Jeannie Anderson wakes in the pre-dawn hours. Returning from a trip to the bathroom, she hears a low voice tell her to freeze and stay silent. She sees the shadow of a man in her living room. He tells her to tell Ralph to drop the investigation or the intruder will kill everyone involved and leave them in the desert for the buzzards to eat. It’s a strange reference, as there are no deserts in Oklahoma. He shows her his fist in the faint light. The letters tattooed on his knuckles read, “MUST.”
Jeannie passes out and wakes in her own bed in the morning. She tells Ralph about the intruder and his message—that Ralph has to stop investigating. Ralph looks for physical signs of the intruder but finds nothing. He asks Jeannie if the intruder might have been the burned man from the courthouse. Jeannie says that she saw him clearly enough to describe his face—a heavy brow, dark hair, and a goatee. The description rings a bell for Ralph, but he can’t quite place the connection. Jeannie asks him again to stop investigating, but she sees he is disappointed in her for asking. He explains that his mistakes contributed to Terry’s death, and if Terry was innocent, then there is a vicious child-killer still on the loose.

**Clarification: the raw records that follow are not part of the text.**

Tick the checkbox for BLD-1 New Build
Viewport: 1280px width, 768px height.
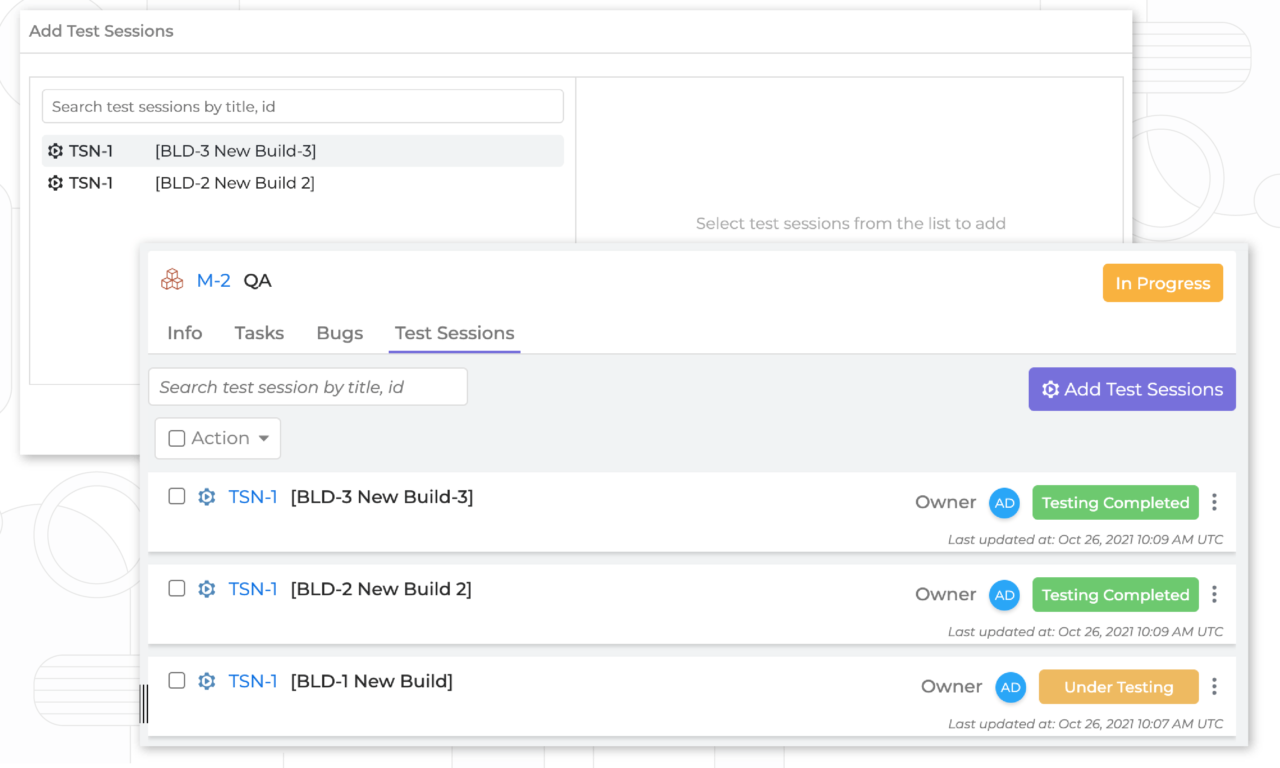tap(177, 680)
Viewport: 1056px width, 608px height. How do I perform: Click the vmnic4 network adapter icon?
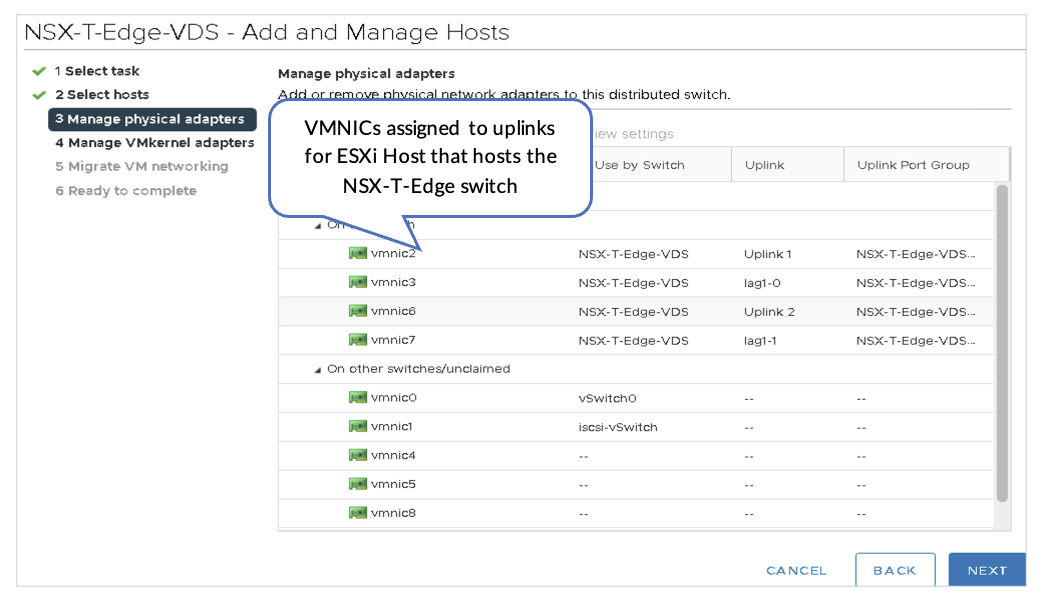tap(358, 456)
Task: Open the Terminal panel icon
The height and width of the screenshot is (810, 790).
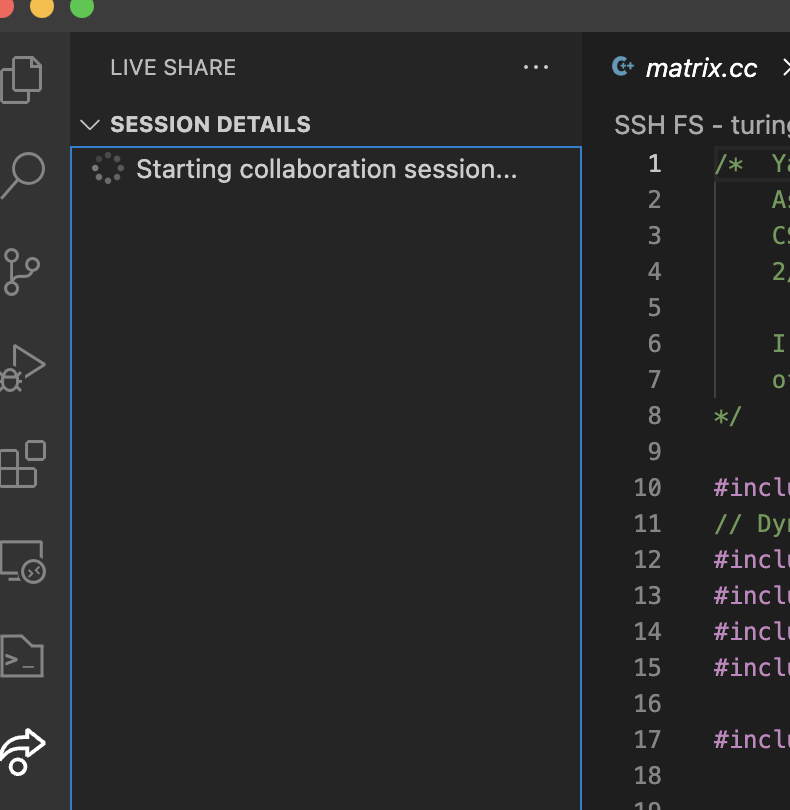Action: [x=30, y=657]
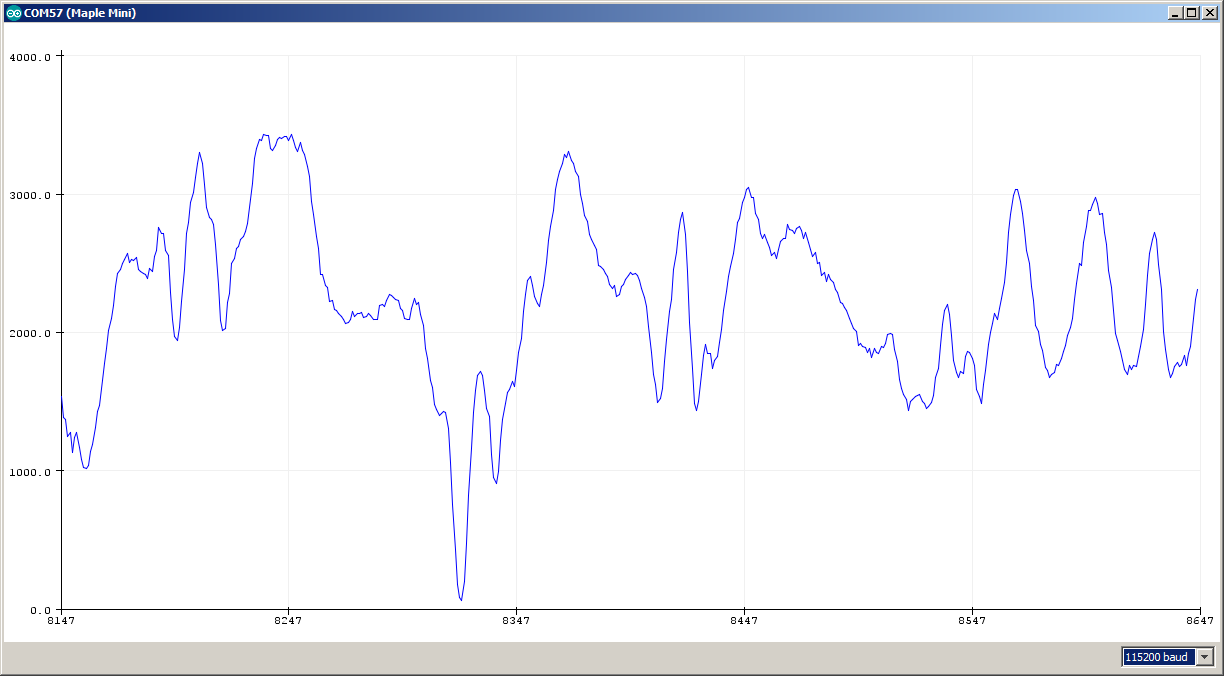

Ralph remembers that Claude Bolton, the bouncer from the strip club, had something tattooed across the backs of his knuckles. He also vaguely remembers the burned man at the courthouse having tattoos on his knuckles, but Claude couldn’t have been the burned man. Claude’s boss at the strip bar insists that Claude had been on duty the day Frankie Peterson was killed. Bolton has been on vacation in Marysville, Texas, for a couple of days now. He couldn’t have been in the Anderson living room talking to Jeannie.
Ralph arranges for a state trooper in Texas to drop in on Claude at his mother’s home. The trooper confirms that Claude has the tattoos on his knuckles: CANT and MUST. Lovey Bolton, Claude’s mother, says Claude was cooking breakfast for her in Marysville a few hours after Jeannie saw him in Oklahoma.
Jeannie’s request that Ralph stop investigating shows a lack of confidence in him. To Ralph, it suggests that she thinks he isn’t capable of protecting his family. She is also asking him to abandon his sense of honor and duty and has therefore failed to see his deepest and most fundamental self.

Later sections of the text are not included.